INDIANAPOLIS -- Snaps played by Patriots defenders in Super Bowl XLVI while analyzing what it might mean (as charted in press box, small margin for error):

CB Kyle Arrington – 76 of 76

S Patrick Chung – 76 of 76

LB Jerod Mayo – 76 of 76

CB/S Devin McCourty – 76 of 76

LB/DE Rob Ninkovich – 73 of 76

DL Vince Wilfork -- 69 of 76

LB Brandon Spikes – 66 of 76

S James Ihedigbo – 59 of 76

DE Mark Anderson – 52 of 76

DL Kyle Love -- 41 of 76

DL Gerard Warren – 37 of 76

DE Shaun Ellis – 31 of 76

CB Sterling Moore – 30 of 76

DL Brandon Deaderick -- 27 of 76

CB Antwaun Molden – 25 of 76

LB Tracy White – 22 of 76

LB Dane Fletcher – 1 of 76

(Snaps include one extra for 12-men-on-field penalty vs. Patriots, 12-men in huddle vs. Giants, holding, offside and false start penalties, and a two-point conversion. No kneel-down included.)

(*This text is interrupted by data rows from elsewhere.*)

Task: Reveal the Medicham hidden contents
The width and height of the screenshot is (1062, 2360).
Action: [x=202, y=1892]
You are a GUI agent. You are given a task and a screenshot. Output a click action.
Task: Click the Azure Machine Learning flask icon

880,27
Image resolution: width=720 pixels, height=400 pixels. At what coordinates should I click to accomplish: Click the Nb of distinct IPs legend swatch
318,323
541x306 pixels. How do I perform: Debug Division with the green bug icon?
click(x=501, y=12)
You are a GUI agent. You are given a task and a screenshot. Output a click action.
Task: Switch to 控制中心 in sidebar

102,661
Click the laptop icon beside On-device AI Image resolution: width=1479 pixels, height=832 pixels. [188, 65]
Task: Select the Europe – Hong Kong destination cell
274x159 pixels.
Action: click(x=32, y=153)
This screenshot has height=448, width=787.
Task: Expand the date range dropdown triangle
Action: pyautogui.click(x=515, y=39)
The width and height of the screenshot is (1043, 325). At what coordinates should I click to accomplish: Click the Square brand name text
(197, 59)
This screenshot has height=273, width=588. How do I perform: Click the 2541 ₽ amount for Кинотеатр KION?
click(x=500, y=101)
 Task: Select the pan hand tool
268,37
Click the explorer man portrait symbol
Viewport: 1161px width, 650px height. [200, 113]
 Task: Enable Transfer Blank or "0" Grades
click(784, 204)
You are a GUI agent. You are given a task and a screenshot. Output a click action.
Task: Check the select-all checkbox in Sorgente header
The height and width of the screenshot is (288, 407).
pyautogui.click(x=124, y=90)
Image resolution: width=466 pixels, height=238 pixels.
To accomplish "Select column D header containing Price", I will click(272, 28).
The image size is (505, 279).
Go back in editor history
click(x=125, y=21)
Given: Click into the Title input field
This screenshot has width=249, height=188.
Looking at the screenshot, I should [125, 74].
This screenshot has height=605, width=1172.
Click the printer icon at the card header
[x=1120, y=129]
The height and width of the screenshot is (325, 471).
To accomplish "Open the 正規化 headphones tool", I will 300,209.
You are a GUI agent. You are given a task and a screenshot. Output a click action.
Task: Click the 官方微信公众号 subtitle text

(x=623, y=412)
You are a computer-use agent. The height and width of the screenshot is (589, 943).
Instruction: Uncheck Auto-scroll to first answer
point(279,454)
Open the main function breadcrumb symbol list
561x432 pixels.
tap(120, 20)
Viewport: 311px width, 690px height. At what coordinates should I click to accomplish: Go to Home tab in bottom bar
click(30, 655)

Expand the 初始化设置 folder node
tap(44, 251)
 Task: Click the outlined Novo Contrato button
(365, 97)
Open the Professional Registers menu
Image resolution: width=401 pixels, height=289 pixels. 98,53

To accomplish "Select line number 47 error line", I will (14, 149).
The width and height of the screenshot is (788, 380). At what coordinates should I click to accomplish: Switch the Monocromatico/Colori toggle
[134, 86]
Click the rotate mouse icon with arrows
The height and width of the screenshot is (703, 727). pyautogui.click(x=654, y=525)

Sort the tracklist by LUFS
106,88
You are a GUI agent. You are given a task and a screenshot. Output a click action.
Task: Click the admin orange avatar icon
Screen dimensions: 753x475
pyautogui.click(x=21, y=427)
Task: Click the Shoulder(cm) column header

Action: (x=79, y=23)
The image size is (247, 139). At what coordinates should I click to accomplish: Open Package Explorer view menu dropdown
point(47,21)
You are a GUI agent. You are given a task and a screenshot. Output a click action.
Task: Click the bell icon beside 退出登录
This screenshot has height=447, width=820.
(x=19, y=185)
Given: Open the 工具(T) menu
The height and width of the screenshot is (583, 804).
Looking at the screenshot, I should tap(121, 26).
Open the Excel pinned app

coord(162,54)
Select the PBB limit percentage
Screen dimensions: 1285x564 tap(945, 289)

ANALYSIS: The main aspect that stands out is how LB Tracy White played all of his snaps in the first half. This looked like a halftime adjustment, with the coaching staff going away from the “light” 4-3 with Rob Ninkovich playing end and the combination of White/Brandon Spikes/Jerod Mayo at linebacker. The Patriots went heavier in the second half in the base D, as DE Shaun Ellis saw his snaps spike (20 of 31 in second half). This change could also have been tied to the Giants losing H-back Travis Beckum to a torn ACL in the first half, which had their offense going bigger. Beckum is more of a hybrid type player and the speedy White was likely viewed as a counter to that. … LB Brandon Spikes was part of the base and nickel packages, coming off in the dime. This shows how Spikes is viewed as more than just a two-down linebacker by the coaching staff. … No snaps for Julian Edelman on defense. The Patriots moved Devin McCourty to safety in nickel and dime packages, tapping Sterling Moore and Antwaun Molden to come on at CB. S James Ihedigbo often left the field in nickel packages. … Veteran DL Gerard Warren was used in sub packages. … LB Dane Fletcher’s one snap was a good one, coming on the final play of the Giants’ opening drive of the second half, helping to force a field goal.